• Data records
_ _ _
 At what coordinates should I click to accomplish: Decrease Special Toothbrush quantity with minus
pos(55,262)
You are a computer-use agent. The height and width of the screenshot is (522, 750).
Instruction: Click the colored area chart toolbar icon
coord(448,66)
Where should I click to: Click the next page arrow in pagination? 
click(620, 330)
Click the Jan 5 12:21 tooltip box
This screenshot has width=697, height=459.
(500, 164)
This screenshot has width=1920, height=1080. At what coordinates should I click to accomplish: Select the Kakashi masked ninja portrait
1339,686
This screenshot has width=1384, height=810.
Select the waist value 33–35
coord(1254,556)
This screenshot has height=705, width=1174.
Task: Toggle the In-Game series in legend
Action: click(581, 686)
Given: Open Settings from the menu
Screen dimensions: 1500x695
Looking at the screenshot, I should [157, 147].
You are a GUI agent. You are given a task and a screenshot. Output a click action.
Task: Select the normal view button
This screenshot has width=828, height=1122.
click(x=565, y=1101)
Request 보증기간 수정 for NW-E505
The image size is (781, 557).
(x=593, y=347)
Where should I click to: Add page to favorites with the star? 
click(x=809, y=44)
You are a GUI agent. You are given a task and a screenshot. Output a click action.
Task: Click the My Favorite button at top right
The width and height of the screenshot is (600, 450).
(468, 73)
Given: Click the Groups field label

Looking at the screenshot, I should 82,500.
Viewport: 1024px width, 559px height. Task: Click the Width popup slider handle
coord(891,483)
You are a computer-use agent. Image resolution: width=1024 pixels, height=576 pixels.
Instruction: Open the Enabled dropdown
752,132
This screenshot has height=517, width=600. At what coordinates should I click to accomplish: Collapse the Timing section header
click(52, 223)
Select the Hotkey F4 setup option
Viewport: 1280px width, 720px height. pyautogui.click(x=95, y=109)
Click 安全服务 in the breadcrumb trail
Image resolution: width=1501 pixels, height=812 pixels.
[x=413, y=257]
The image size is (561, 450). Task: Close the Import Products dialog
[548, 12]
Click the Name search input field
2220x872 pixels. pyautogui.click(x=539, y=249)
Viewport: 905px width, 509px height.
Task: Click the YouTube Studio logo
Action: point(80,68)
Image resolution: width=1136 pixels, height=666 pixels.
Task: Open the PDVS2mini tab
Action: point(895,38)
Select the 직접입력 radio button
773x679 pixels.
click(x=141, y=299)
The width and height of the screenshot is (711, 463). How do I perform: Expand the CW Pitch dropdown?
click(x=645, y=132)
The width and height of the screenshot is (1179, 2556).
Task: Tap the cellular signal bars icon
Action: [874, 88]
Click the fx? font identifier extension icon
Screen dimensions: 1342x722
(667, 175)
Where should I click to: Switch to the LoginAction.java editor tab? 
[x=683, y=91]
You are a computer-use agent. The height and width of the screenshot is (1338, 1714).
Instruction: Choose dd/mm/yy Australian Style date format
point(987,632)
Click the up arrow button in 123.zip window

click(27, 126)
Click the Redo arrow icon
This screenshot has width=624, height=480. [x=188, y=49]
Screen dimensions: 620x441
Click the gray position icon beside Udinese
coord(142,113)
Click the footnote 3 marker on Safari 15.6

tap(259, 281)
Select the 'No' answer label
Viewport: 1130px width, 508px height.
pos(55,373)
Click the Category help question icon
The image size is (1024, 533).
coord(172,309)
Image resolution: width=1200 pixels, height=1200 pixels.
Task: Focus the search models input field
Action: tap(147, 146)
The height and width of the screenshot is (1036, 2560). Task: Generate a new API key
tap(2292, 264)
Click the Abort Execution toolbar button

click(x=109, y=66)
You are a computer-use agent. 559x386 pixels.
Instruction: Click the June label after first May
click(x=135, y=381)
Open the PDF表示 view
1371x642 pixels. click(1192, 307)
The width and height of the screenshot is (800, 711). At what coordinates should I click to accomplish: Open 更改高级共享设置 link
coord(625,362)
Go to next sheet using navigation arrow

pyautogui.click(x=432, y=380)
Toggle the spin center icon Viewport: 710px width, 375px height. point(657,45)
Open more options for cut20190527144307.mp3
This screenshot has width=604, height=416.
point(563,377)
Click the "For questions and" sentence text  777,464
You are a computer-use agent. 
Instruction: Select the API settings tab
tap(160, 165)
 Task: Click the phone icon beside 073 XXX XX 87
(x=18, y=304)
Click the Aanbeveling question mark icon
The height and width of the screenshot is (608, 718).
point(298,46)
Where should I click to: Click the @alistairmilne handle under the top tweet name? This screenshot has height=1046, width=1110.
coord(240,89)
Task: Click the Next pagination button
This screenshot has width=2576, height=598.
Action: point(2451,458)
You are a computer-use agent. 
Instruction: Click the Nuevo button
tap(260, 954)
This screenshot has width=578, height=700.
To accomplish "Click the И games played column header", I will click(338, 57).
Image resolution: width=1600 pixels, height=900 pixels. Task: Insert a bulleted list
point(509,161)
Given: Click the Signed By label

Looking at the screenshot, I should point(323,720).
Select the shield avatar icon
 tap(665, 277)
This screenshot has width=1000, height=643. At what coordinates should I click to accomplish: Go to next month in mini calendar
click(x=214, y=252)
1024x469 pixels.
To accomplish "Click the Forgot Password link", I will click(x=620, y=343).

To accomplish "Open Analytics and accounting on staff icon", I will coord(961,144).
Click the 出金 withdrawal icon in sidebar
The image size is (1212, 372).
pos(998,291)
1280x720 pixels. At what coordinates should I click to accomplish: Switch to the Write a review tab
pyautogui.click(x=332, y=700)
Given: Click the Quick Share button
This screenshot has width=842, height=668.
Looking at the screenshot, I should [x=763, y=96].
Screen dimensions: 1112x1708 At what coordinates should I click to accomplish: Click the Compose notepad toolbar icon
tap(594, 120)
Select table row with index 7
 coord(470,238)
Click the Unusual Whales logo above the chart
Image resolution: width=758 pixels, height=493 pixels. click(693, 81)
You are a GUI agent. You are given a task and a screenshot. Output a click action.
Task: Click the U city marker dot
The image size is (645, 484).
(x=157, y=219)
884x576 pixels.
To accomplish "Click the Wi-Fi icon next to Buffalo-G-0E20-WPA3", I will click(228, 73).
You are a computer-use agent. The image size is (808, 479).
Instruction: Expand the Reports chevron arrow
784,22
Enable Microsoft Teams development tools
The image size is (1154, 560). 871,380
_ _ _
• Brief
Beginning with the opening line and ending with the final one, transcribe the material exactly.

• Solution to this problem
 At what coordinates should I click to accomplish: Decrease Special Toothbrush quantity with minus
pos(55,262)
You are a computer-use agent. The height and width of the screenshot is (522, 750).
Instruction: Click the colored area chart toolbar icon
coord(448,66)
Where should I click to: Click the next page arrow in pagination? 
click(620, 330)
Click the Jan 5 12:21 tooltip box
This screenshot has width=697, height=459.
(500, 164)
This screenshot has width=1920, height=1080. At what coordinates should I click to accomplish: Select the Kakashi masked ninja portrait
1339,686
This screenshot has width=1384, height=810.
Select the waist value 33–35
coord(1254,556)
This screenshot has height=705, width=1174.
Task: Toggle the In-Game series in legend
Action: click(581, 686)
Given: Open Settings from the menu
Screen dimensions: 1500x695
Looking at the screenshot, I should [157, 147].
You are a GUI agent. You are given a task and a screenshot. Output a click action.
Task: Select the normal view button
This screenshot has width=828, height=1122.
click(x=565, y=1101)
Request 보증기간 수정 for NW-E505
The image size is (781, 557).
(x=593, y=347)
Where should I click to: Add page to favorites with the star? 
click(x=809, y=44)
You are a GUI agent. You are given a task and a screenshot. Output a click action.
Task: Click the My Favorite button at top right
The width and height of the screenshot is (600, 450).
(468, 73)
Given: Click the Groups field label

Looking at the screenshot, I should 82,500.
Viewport: 1024px width, 559px height. Task: Click the Width popup slider handle
coord(891,483)
You are a computer-use agent. Image resolution: width=1024 pixels, height=576 pixels.
Instruction: Open the Enabled dropdown
752,132
This screenshot has height=517, width=600. At what coordinates should I click to accomplish: Collapse the Timing section header
click(52, 223)
Select the Hotkey F4 setup option
Viewport: 1280px width, 720px height. pyautogui.click(x=95, y=109)
Click 安全服务 in the breadcrumb trail
Image resolution: width=1501 pixels, height=812 pixels.
[x=413, y=257]
The image size is (561, 450). Task: Close the Import Products dialog
[548, 12]
Click the Name search input field
2220x872 pixels. pyautogui.click(x=539, y=249)
Viewport: 905px width, 509px height.
Task: Click the YouTube Studio logo
Action: point(80,68)
Image resolution: width=1136 pixels, height=666 pixels.
Task: Open the PDVS2mini tab
Action: point(895,38)
Select the 직접입력 radio button
773x679 pixels.
click(x=141, y=299)
The width and height of the screenshot is (711, 463). How do I perform: Expand the CW Pitch dropdown?
click(x=645, y=132)
The width and height of the screenshot is (1179, 2556).
Task: Tap the cellular signal bars icon
Action: [874, 88]
Click the fx? font identifier extension icon
Screen dimensions: 1342x722
(667, 175)
Where should I click to: Switch to the LoginAction.java editor tab? 
[x=683, y=91]
You are a computer-use agent. The height and width of the screenshot is (1338, 1714).
Instruction: Choose dd/mm/yy Australian Style date format
point(987,632)
Click the up arrow button in 123.zip window

click(27, 126)
Click the Redo arrow icon
This screenshot has width=624, height=480. [x=188, y=49]
Screen dimensions: 620x441
Click the gray position icon beside Udinese
coord(142,113)
Click the footnote 3 marker on Safari 15.6

tap(259, 281)
Select the 'No' answer label
Viewport: 1130px width, 508px height.
pos(55,373)
Click the Category help question icon
The image size is (1024, 533).
coord(172,309)
Image resolution: width=1200 pixels, height=1200 pixels.
Task: Focus the search models input field
Action: tap(147, 146)
The height and width of the screenshot is (1036, 2560). Task: Generate a new API key
tap(2292, 264)
Click the Abort Execution toolbar button

click(x=109, y=66)
You are a computer-use agent. 559x386 pixels.
Instruction: Click the June label after first May
click(x=135, y=381)
Open the PDF表示 view
1371x642 pixels. click(1192, 307)
The width and height of the screenshot is (800, 711). At what coordinates should I click to accomplish: Open 更改高级共享设置 link
coord(625,362)
Go to next sheet using navigation arrow

pyautogui.click(x=432, y=380)
Toggle the spin center icon Viewport: 710px width, 375px height. point(657,45)
Open more options for cut20190527144307.mp3
This screenshot has width=604, height=416.
point(563,377)
Click the "For questions and" sentence text  777,464
You are a computer-use agent. 
Instruction: Select the API settings tab
tap(160, 165)
 Task: Click the phone icon beside 073 XXX XX 87
(x=18, y=304)
Click the Aanbeveling question mark icon
The height and width of the screenshot is (608, 718).
point(298,46)
Where should I click to: Click the @alistairmilne handle under the top tweet name? This screenshot has height=1046, width=1110.
coord(240,89)
Task: Click the Next pagination button
This screenshot has width=2576, height=598.
Action: point(2451,458)
You are a computer-use agent. 
Instruction: Click the Nuevo button
tap(260, 954)
This screenshot has width=578, height=700.
To accomplish "Click the И games played column header", I will click(338, 57).
Image resolution: width=1600 pixels, height=900 pixels. Task: Insert a bulleted list
point(509,161)
Given: Click the Signed By label

Looking at the screenshot, I should point(323,720).
Select the shield avatar icon
 tap(665, 277)
This screenshot has width=1000, height=643. At what coordinates should I click to accomplish: Go to next month in mini calendar
click(x=214, y=252)
1024x469 pixels.
To accomplish "Click the Forgot Password link", I will click(x=620, y=343).

To accomplish "Open Analytics and accounting on staff icon", I will coord(961,144).
Click the 出金 withdrawal icon in sidebar
The image size is (1212, 372).
pos(998,291)
1280x720 pixels. At what coordinates should I click to accomplish: Switch to the Write a review tab
pyautogui.click(x=332, y=700)
Given: Click the Quick Share button
This screenshot has width=842, height=668.
Looking at the screenshot, I should [x=763, y=96].
Screen dimensions: 1112x1708 At what coordinates should I click to accomplish: Click the Compose notepad toolbar icon
tap(594, 120)
Select table row with index 7
 coord(470,238)
Click the Unusual Whales logo above the chart
Image resolution: width=758 pixels, height=493 pixels. click(693, 81)
You are a GUI agent. You are given a task and a screenshot. Output a click action.
Task: Click the U city marker dot
The image size is (645, 484).
(x=157, y=219)
884x576 pixels.
To accomplish "Click the Wi-Fi icon next to Buffalo-G-0E20-WPA3", I will click(228, 73).
You are a computer-use agent. The image size is (808, 479).
Instruction: Expand the Reports chevron arrow
784,22
Enable Microsoft Teams development tools
The image size is (1154, 560). 871,380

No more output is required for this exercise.